Lawyers for Capt. James Clement, the only officer charged in the urination case, alleged in court papers filed last week that Amos tried to influence Marine Lt. Gen. Thomas Waldhauser, the original convening authority who would decide whether cases went to a court martial.
The court papers, first disclosed by the Marine Corps Times, included a sworn statement from Waldhauser, who was then commander of Marines in the U.S. Central Command, on a 2011 meeting with Amos.
"I do not necessarily remember the exact words or sequence of what was said, but the [commandant] did make a comment to the effect that the Marines involved needed to be ‘crushed,'" Waldhauser said in the statement. "The CMC went on to say that he wanted these Marines to be discharged from the Marine Corps when this was all over," Waldhauser said.
Amos later replaced Waldhauser as the convening authority for the urination video cases with Lt. Gen. Richard Mills, head of the Marine Corps Combat Development Command.
In a statement, Col. Sean Gibson, a spokesman for the Marine Combat Development Command, confirmed that Amos met with Waldhauser in February 2012 to discuss the urination video cases.
"During the course of that conversation, the CMC (Amos) made some comments to Lt. Gen. Waldhauser that Gen. Amos felt could be perceived as interfering with Lt. Gen. Waldhauser’s independent and unfettered discretion to take actions in those cases," the statement said.
"The Commandant immediately realized that he had compromised the situation and took immediate action to ensure that the investigation and cases were given to an appropriate new convening authority who could exercise independent and unfettered discretion to take action in those cases," the statement said.
"There was never any intent to manipulate the courts martial system to undermine the rights of any Marine involved," the statement said.
Clement has been charged with "dereliction of duty and conduct unbecoming an officer and a gentleman for failing to stop the misconduct of junior Marines." He is expected to go on trial in November.

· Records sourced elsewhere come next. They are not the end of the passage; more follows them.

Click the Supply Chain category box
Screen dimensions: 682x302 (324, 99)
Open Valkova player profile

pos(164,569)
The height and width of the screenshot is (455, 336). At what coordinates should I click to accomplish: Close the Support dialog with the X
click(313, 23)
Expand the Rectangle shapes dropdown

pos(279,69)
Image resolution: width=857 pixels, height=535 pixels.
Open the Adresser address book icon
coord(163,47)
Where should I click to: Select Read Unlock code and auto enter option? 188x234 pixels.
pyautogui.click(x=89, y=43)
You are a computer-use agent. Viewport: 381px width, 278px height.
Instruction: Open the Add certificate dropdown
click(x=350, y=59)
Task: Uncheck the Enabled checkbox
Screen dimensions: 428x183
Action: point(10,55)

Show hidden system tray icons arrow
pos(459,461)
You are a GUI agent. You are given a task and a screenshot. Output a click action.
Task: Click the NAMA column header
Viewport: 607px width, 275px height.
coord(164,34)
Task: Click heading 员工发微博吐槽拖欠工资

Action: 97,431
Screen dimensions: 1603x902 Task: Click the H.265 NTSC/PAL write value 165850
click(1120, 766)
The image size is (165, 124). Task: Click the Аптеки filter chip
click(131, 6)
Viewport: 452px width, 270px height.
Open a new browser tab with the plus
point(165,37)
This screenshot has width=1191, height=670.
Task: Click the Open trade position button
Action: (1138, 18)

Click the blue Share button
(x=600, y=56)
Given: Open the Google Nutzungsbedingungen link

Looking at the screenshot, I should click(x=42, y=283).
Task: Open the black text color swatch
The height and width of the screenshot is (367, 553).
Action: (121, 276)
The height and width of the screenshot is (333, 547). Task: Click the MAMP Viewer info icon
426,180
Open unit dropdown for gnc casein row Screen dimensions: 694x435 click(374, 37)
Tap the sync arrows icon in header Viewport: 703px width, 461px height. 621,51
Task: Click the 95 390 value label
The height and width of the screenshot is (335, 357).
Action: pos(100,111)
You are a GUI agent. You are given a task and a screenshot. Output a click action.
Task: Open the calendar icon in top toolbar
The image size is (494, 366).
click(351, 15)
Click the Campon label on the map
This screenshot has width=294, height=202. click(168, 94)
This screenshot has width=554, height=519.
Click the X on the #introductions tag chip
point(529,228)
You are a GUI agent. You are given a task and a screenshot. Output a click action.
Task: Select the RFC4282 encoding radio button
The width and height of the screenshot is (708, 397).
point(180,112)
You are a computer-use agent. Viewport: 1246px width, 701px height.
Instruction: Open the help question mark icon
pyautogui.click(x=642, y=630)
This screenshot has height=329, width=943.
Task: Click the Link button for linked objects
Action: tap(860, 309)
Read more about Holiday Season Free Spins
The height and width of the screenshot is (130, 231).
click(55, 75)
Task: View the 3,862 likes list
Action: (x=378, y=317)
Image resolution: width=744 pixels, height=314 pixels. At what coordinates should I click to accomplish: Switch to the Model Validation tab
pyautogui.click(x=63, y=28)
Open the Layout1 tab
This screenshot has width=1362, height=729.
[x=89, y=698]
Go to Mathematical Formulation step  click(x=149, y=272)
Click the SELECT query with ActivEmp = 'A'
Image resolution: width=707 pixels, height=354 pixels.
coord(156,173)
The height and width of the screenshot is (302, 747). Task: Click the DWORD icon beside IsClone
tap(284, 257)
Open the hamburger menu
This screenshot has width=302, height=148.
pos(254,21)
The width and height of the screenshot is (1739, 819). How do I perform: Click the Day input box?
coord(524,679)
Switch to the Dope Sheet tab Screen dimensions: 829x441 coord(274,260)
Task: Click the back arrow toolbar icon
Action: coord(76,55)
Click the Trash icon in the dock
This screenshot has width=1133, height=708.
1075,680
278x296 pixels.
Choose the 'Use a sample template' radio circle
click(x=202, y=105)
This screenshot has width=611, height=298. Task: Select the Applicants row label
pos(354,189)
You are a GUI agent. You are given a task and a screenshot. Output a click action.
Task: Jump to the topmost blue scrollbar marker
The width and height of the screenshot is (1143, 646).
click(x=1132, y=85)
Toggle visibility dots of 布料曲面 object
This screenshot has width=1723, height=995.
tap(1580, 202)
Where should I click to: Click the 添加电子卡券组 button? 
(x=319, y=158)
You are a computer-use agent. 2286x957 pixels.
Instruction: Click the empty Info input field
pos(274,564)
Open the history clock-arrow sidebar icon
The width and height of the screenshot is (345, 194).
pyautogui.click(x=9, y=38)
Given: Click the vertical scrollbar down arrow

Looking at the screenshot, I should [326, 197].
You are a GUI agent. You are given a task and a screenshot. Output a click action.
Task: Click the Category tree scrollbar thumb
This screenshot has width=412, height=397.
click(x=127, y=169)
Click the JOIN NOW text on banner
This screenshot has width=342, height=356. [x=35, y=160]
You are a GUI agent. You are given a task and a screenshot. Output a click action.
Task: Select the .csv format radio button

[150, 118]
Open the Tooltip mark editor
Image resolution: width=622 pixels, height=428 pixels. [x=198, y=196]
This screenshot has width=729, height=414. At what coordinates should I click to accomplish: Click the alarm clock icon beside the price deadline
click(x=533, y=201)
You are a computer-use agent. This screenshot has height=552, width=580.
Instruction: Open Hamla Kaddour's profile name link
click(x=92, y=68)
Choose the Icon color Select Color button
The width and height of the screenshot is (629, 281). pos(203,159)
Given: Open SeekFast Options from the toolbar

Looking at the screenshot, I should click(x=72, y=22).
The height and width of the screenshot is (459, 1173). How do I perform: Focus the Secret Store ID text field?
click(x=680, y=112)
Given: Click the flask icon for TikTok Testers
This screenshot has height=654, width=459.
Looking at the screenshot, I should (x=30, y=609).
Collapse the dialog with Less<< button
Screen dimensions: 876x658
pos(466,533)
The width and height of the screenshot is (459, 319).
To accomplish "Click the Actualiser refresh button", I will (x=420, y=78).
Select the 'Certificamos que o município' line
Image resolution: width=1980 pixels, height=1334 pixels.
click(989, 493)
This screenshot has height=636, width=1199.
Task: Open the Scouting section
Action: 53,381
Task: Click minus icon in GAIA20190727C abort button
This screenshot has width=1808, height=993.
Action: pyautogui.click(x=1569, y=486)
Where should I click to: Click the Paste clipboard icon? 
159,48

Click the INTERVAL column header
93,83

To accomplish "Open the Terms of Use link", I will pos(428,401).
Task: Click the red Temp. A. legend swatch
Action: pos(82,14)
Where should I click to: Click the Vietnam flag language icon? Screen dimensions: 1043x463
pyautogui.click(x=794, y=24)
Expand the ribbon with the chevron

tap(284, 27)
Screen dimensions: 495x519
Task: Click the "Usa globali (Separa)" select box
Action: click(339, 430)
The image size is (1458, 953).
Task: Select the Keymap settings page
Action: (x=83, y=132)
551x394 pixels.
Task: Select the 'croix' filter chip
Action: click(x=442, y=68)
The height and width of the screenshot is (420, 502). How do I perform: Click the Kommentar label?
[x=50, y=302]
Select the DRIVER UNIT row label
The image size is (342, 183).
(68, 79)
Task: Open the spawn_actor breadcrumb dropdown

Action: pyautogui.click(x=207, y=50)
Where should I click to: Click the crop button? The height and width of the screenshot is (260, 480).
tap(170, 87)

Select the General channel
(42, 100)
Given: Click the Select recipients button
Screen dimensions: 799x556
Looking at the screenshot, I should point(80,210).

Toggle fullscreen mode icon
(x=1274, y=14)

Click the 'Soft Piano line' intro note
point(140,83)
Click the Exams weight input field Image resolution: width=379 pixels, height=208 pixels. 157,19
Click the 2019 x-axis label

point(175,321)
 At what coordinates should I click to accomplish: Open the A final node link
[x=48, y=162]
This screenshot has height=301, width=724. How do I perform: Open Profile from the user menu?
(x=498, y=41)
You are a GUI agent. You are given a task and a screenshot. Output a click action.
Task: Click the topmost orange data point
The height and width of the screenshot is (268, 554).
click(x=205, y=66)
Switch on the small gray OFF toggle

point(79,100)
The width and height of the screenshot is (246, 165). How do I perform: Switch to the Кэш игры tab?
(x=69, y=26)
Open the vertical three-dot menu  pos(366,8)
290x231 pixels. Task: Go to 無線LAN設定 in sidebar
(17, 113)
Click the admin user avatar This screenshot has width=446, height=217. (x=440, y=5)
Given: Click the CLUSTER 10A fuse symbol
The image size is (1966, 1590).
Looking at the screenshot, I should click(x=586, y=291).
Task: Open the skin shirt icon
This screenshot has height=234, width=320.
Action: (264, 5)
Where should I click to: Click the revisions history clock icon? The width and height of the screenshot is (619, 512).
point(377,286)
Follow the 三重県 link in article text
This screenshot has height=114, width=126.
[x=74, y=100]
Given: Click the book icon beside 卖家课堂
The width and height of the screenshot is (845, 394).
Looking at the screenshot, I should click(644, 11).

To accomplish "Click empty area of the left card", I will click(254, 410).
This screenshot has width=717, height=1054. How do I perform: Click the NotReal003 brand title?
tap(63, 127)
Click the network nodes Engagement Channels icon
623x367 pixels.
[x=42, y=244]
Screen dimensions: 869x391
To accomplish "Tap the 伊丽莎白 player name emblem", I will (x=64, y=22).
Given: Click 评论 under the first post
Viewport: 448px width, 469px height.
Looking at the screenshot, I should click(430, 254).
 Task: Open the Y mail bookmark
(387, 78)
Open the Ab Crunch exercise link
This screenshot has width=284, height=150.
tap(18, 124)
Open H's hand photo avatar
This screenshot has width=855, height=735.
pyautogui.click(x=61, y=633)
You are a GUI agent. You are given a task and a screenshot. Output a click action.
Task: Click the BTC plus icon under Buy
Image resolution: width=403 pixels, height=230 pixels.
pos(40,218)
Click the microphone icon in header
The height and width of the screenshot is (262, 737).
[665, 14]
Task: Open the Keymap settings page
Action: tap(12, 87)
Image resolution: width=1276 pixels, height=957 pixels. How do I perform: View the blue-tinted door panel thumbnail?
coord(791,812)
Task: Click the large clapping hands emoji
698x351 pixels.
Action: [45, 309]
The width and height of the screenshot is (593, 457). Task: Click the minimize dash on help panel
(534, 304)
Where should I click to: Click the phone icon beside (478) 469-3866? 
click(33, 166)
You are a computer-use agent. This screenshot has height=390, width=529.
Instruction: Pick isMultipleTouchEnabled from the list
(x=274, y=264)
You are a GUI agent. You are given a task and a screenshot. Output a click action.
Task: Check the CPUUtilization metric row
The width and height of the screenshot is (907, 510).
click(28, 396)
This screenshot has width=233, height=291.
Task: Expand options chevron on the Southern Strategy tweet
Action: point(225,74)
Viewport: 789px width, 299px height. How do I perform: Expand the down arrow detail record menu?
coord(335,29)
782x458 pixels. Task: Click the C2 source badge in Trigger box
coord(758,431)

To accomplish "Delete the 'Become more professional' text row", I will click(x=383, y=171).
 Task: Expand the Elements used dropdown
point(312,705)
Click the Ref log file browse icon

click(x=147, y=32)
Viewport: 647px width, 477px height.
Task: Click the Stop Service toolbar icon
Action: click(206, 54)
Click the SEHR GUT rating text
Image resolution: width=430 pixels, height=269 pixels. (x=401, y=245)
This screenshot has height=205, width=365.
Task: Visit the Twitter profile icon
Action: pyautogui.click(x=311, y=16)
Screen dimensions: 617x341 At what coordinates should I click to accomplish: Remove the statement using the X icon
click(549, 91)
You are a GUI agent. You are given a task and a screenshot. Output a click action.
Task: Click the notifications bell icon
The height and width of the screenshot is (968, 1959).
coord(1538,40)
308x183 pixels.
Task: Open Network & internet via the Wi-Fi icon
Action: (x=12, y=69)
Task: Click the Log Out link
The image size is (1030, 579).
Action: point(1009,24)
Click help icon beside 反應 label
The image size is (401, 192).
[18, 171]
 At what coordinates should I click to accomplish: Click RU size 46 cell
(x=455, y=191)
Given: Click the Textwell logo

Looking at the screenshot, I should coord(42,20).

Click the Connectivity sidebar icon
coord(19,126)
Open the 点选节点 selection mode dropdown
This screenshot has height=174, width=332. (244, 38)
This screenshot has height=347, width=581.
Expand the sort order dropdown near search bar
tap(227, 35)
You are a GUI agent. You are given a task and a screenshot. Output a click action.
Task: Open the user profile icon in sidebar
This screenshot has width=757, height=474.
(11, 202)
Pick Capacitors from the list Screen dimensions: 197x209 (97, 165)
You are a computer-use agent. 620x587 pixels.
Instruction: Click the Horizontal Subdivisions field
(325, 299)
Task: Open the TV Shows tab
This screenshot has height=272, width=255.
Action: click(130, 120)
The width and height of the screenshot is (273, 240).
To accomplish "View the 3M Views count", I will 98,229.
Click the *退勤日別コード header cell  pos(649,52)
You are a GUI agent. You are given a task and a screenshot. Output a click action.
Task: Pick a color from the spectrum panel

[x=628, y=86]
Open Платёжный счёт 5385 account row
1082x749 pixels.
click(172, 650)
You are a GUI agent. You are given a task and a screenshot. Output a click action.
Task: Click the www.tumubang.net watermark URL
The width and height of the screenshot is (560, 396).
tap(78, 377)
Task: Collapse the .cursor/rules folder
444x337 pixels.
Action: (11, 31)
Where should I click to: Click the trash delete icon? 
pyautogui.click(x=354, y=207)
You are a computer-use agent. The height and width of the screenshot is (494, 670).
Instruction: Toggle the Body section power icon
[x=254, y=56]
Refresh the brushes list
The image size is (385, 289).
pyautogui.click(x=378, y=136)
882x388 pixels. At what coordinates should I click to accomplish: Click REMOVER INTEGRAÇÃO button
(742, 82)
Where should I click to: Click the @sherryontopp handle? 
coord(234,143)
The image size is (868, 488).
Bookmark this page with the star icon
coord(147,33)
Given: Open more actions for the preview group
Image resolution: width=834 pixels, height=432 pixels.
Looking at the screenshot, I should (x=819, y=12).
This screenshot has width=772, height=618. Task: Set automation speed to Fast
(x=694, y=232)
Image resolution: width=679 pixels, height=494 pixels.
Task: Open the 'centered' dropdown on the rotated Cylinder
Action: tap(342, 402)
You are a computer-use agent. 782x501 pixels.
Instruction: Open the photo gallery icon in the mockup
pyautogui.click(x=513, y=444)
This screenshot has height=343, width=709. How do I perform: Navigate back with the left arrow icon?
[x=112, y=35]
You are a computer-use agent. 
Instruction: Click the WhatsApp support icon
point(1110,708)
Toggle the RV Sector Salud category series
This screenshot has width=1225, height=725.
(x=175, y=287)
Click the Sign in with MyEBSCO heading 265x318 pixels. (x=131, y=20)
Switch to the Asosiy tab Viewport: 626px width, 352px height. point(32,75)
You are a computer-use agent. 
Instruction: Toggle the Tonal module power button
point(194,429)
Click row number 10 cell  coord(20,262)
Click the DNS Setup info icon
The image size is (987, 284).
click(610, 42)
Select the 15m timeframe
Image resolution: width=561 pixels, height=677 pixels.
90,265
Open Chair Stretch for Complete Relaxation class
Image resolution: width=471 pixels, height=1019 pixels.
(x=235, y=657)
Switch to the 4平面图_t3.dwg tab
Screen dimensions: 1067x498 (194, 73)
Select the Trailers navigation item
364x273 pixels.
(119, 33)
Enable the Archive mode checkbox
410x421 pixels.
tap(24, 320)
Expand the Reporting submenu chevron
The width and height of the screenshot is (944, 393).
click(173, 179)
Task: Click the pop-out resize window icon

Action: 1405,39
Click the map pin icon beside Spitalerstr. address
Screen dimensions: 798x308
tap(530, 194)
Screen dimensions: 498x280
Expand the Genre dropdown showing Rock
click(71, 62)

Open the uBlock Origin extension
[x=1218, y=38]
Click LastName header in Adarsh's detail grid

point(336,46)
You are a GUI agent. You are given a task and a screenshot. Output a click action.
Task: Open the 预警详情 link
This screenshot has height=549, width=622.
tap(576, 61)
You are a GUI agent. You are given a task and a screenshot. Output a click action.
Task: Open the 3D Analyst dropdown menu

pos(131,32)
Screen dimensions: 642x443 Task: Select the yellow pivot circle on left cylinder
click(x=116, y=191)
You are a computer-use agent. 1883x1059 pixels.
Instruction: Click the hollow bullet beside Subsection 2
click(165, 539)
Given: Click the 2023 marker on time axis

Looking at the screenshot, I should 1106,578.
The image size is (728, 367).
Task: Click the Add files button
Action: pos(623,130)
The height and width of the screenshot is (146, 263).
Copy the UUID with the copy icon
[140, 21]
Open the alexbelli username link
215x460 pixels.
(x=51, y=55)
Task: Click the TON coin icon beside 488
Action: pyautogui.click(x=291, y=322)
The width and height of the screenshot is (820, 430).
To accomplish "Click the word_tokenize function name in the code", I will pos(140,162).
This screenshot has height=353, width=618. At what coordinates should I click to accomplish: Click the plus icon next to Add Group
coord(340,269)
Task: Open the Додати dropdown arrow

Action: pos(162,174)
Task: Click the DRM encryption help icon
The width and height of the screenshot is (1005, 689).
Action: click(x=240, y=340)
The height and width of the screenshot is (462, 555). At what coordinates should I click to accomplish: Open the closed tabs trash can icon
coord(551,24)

Six enlisted Marines have previously accepted non-judicial punishment or faced a special court martial on charges involving the video of scout snipers from the 3rd Battalion, 2nd Marines, urinating on the bodies of dead Taliban in southwestern Afghanistan's Helmand province in July 2011. Clement was then the executive officer of Kilo Company, 3rd Battalion.
This is the second recent occurrence for undue command influence to make national headlines. Comments made by President Obama in May regarding sexual assault played into the ruling of a military sexual assault case in Hawaii.
A military judge in Hawaii last month ruled that because of remarks made by President Obama at a May 7 news conference, defendants in two separate sex assault cases could not be punitively discharged if they were convicted.
At the news conference, Obama said of sex assault cases that "the bottom line is I have no tolerance for this. I expect consequences."
"So I don't just want more speeches or awareness programs or training, but ultimately folks look the other way," Obama said. "If we find out somebody's engaging in this, they've got to be held accountable -- prosecuted, stripped of their positions, court martialed, fired, dishonorably discharged. Period."
It is unclear what effect the alleged comments made by Amos to Waldhauser could have on the Clement's case.